By FWi staff
WORLD wheat production has been forecast 2 million tonnes lower at 568 million tonnes, according to the International grains Council (IGC) monthly forecast.
Revisions include reductions for the former Soviet block, the USA and Syria, which in total is offset by higher figures for India, Tunisia and Australia, noted the IGC.
A number of countries have altered their predictions for world trade resulting in a 1 million tonne increase at 100m tonnes. This is 6m tonnes higher than in 1998/99.
The greatest increase in imports will be seen in Iran, China, Pakistan and Morocco, and will be the result of domestic harvest shortfalls.

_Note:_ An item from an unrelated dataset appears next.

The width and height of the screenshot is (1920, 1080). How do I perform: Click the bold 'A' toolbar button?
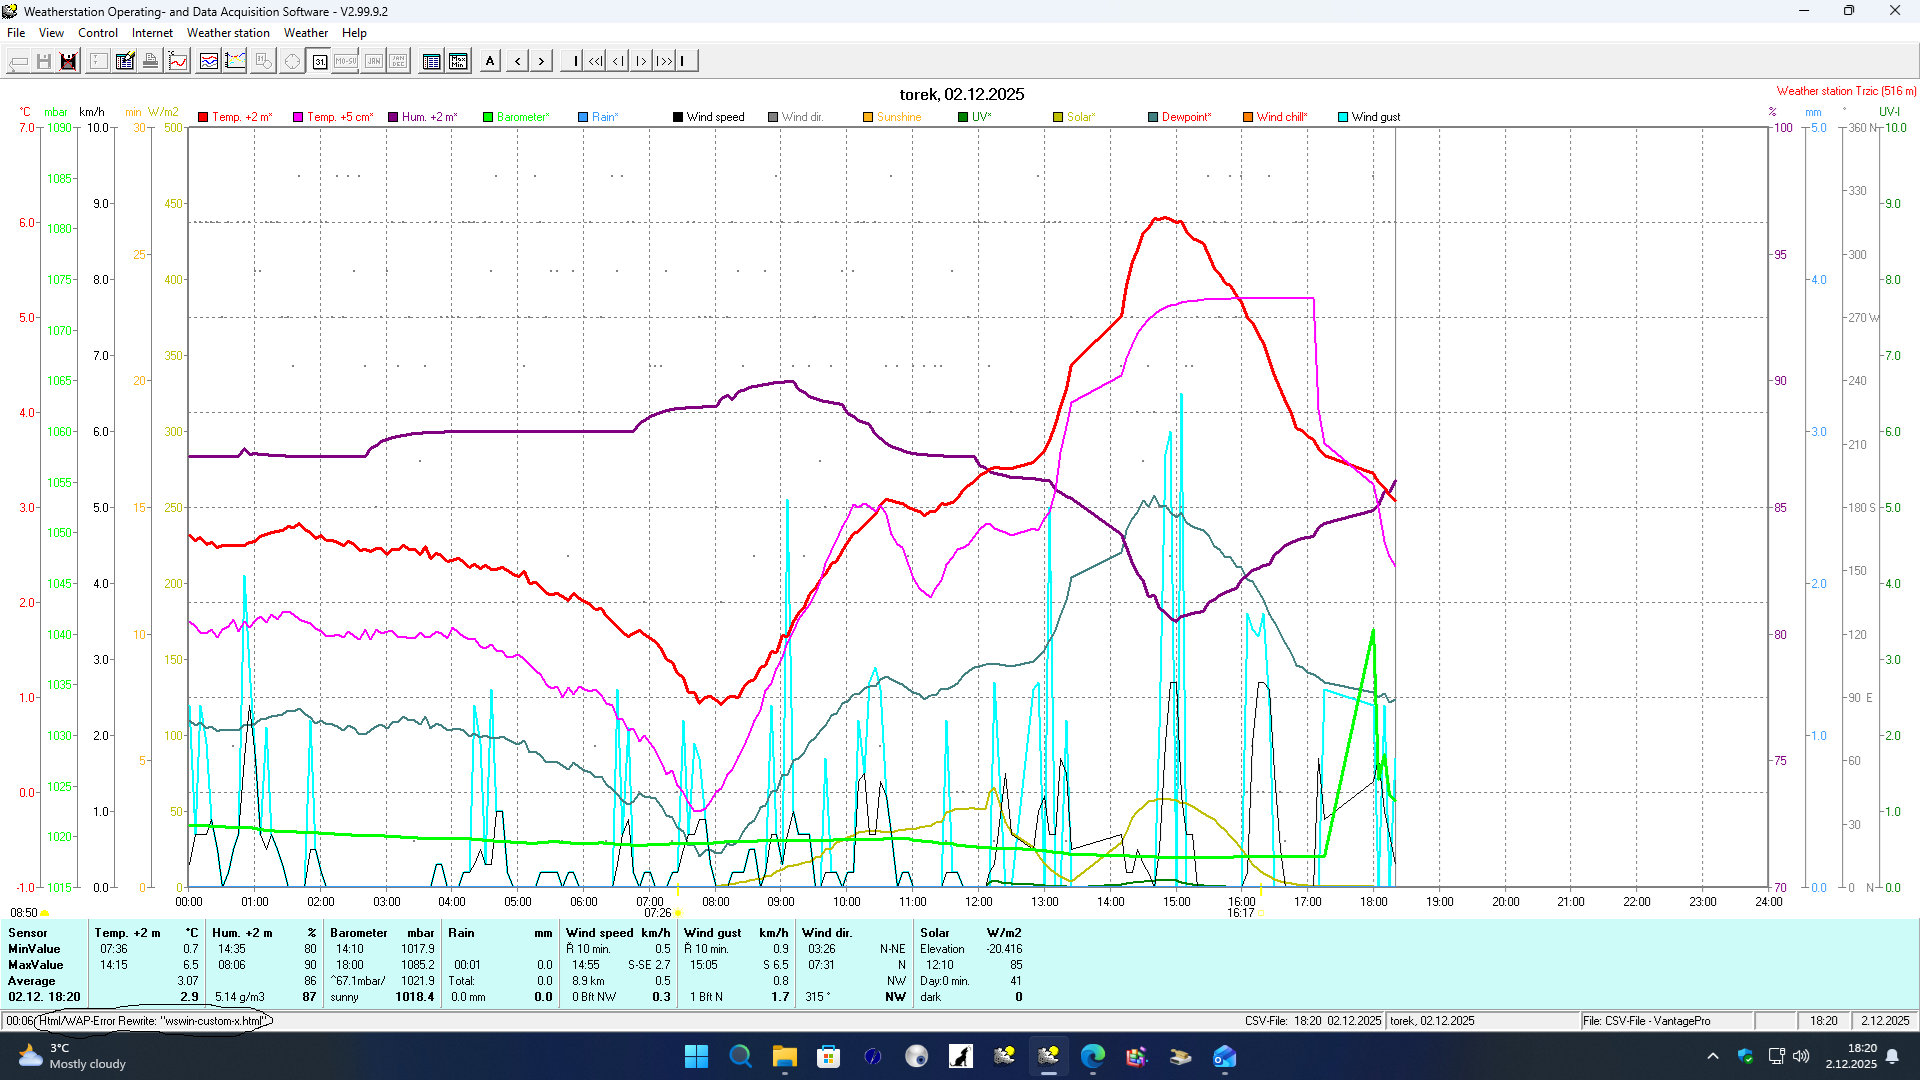point(490,61)
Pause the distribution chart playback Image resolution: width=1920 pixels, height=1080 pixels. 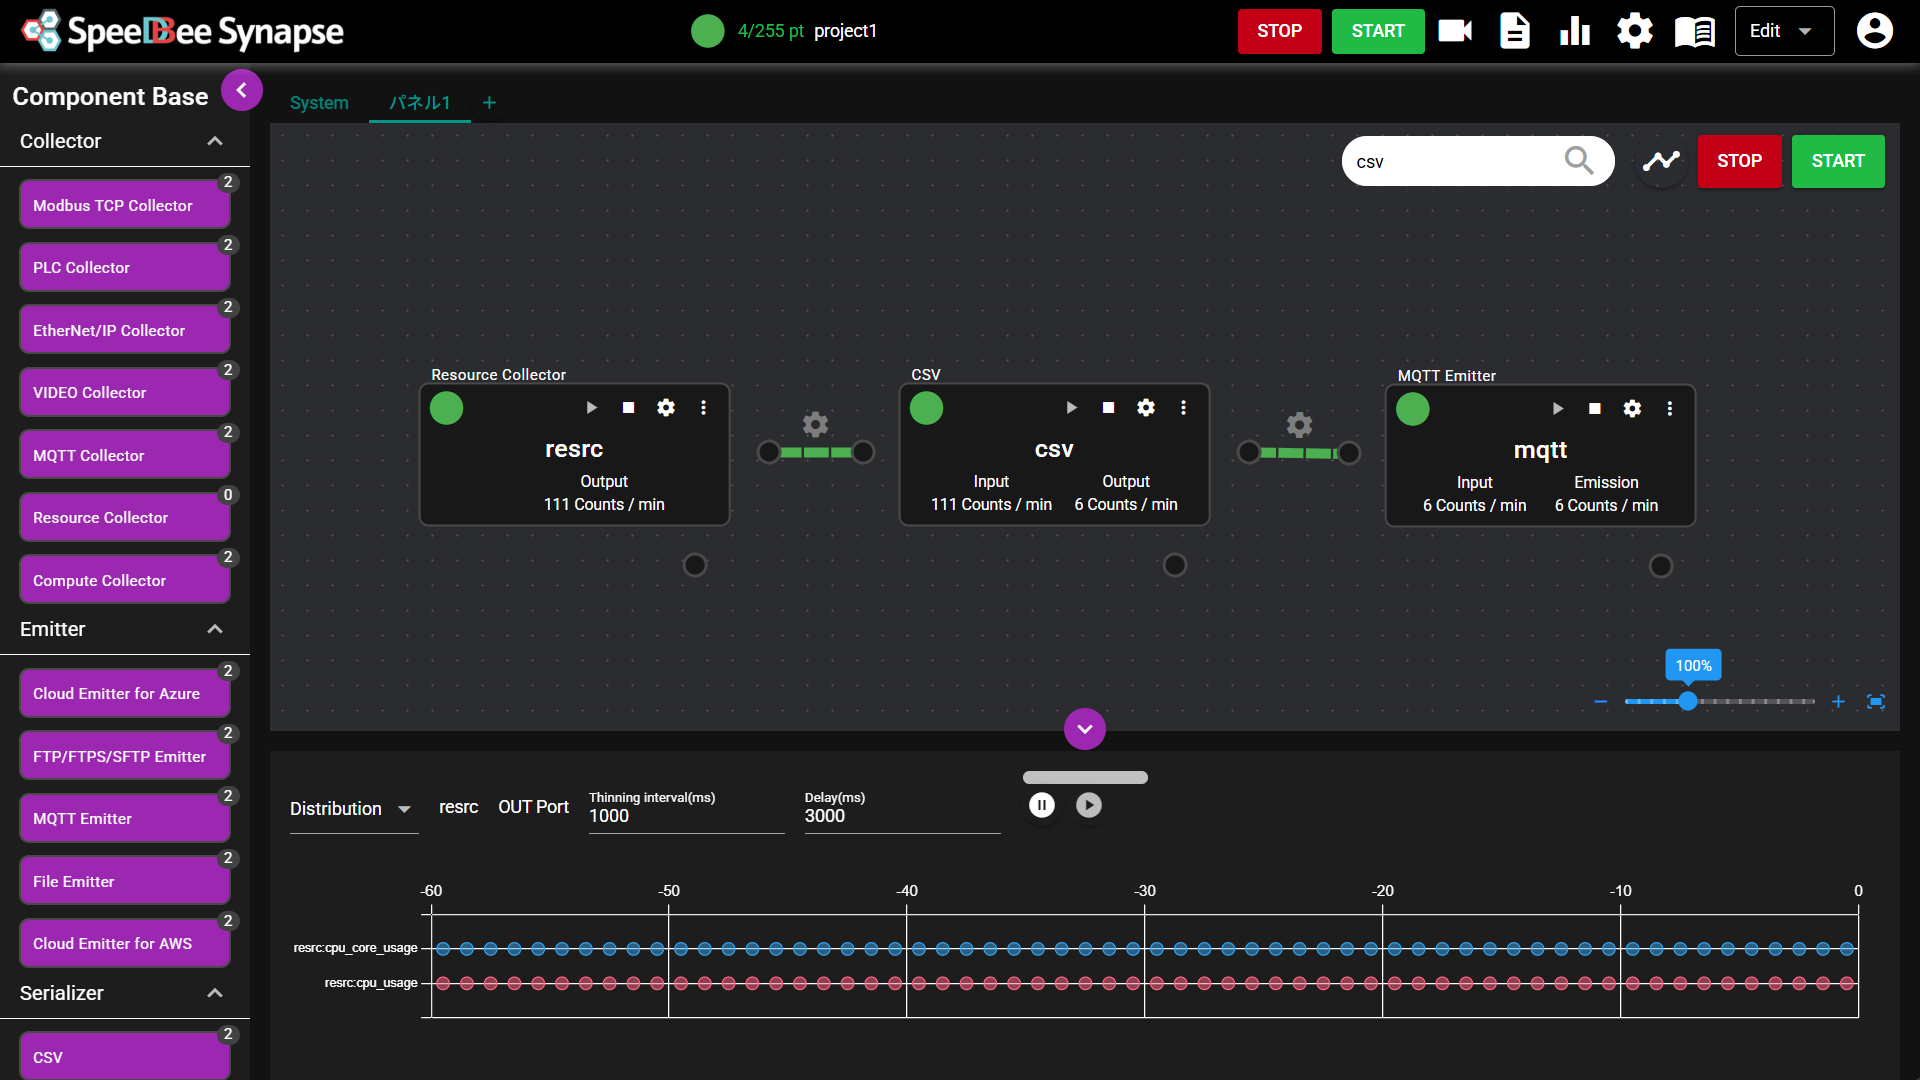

In contrast, the IGC expects a better outturn of rice to reduce imports of wheat into Bangladesh, with Korea taking less feed wheat as well.
Export availabilities in the major exporting countries should cover forecast export demand, but sales from those in Eastern Europe are expected to decline.
World consumption is not forecast to change from the previous year at 586m tonnes although demand for food use in developing countries will increase, but only modestly.
Feed use of wheat is likely to decline, mainly because of substantial availability of feed grains and oilseeds in the EU and the USA, said a spokesman from the IGC.
World stocks are forecast at 111m tonnes in 1999/2000, with a total carryover in the five major exporting countries of 51m tonnes – this would be the highest level since 1993.